I am currently trying to learn cyber security, specifically pentesting. I also do blue team things now and then, but not too often. I’ve started about 2 years ago with programming in python, later golang. I feel like I am decent in both. However when it comes to pentesting and security in general. It doesn’t feel like I’m doing progress whatsoever. I know about theoretical Linux, networking, programming and that stuff, but when it comes to the hands on tasks, I fail miserably. I know know how HTTP works, but can’t do easy Hack the Box CTFs without a complete writeup (not just little hints). I solved a few CTFs on different platforms with the help of writeups because I thought I just lacked the creative thinking part, but I don’t see any progress. And when I feel like doing CTFs, I quickly loose motivation because I don’t get anything done. Can anyone relate? How can I overcome this?
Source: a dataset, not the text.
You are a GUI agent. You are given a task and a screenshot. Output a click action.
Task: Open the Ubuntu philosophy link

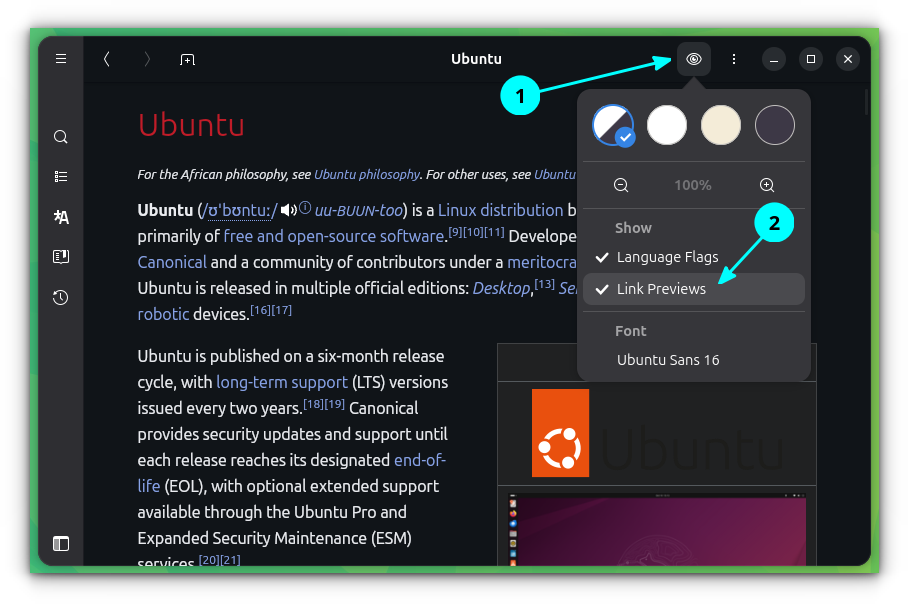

Read, reproduce, understand. Think of how the programmer was solving a problem and left a problem. Did they probably didn’t understand the problems. The synthetic challenges are often a skill to themselves.
Re attention span, consider different expectations. Professional product engagements are often 2 ftes/2 weeks. Getting a few good findings out in that time is the goal.
Sometimes they run out of time on a thread they are looking at. Sometimes they pull on a thread only to find out there’s no way from here. Sometimes years later there’s an insight that x could work.
Building up that last skill is what makes you more effective. Find someone to bounce ideas off of that’s in the learning curve with you.